Saturday, 22 June 2013

'Life Through a Lens' by Karen Storey


A tear escapes her clenched lids as she relives the last few minutes: the sudden panic as the ground gives way beneath her, the giddy feeling as she tips relentlessly forward, the welcome shock as Paul grabs her and they fall back onto the clifftop’s scrubby grass.  But this isn’t why she’s crying.

What the hell did you think you were doing so close to the edge? No, actually don’t bother to tell me - you were taking another photo.  Look at you – you could have killed yourself, but you still didn’t let go of that damn camera, did you? You never see anything anymore except through that bloody lens.

And with that Paul jumped up and stormed off to release a bemused Jack from his buggy.

Anna lies still, feeling the cool weight of the camera in her hand, smooth and reassuring; it is her lifeline in a world in which she floats, detached. Sometimes she wonders if she didn’t survive that horrendous birth and is simply looking down on husband and son from another place. She pushes the thought away, reminding herself that it is because she nearly died that Paul has become Jack’s main carer. Not for Anna the broken nights, the endless nappy changes, the mind-blowing tedium of chanted nursery rhymes. Her friends talk enviously of Paul as a miracle worker, and he is - he leaves her nothing to do. 

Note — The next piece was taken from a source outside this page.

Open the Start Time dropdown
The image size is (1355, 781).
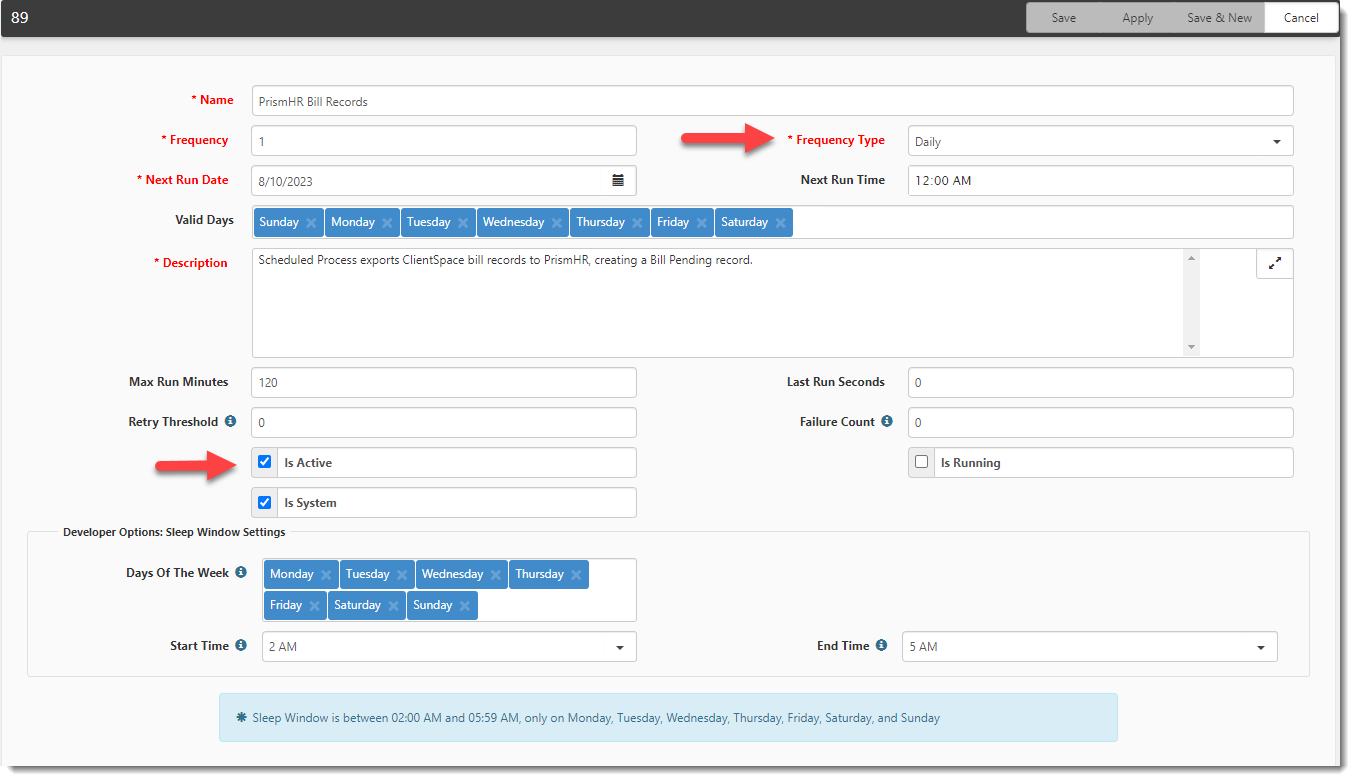pyautogui.click(x=449, y=647)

But the one thing she can do is to take photographs.  At first it’s just with her phone as she rests on the sofa, watching Jack flailing on the baby mat, then, as she grows stronger, she uses the compact Leica bought for their honeymoon in Thailand. Doting grandparents love the photo books she sends them. Visitors always comment on the array of beautifully framed images that adorn their walls. Anna takes pride in her contribution to the family, a record of their son’s first months for them to enjoy together in the future.

But what about the present? She shivers in the salty breeze, acknowledging for the first time the truth of Paul’s words.  Even when she has no camera to hand, she isn’t really engaged with what is happening around her, so intent is she on thinking about composition, light, the merits of black and white, or even sepia. Slowly Anna opens her eyes and, raising herself on one elbow, looks across to see Paul patiently guiding Jack’s unsteady steps over the rough turf. Instinctively she lifts the camera to capture a perfect family vignette, but, as she stares through the viewfinder, she realises that the picture is incomplete. She drops the camera into her bag and scrambles to her feet to join them.

1 comment:

  1. Thought provoking. Many facets to an every day story/dilemma, i.e birth trauma, depression, loneliness, a lady desperate to rejoin her world with sympathy/understanding from her nearest and (?) dearest. Left waiting to learn if her intention succeeds. A special read. Thank you Karen.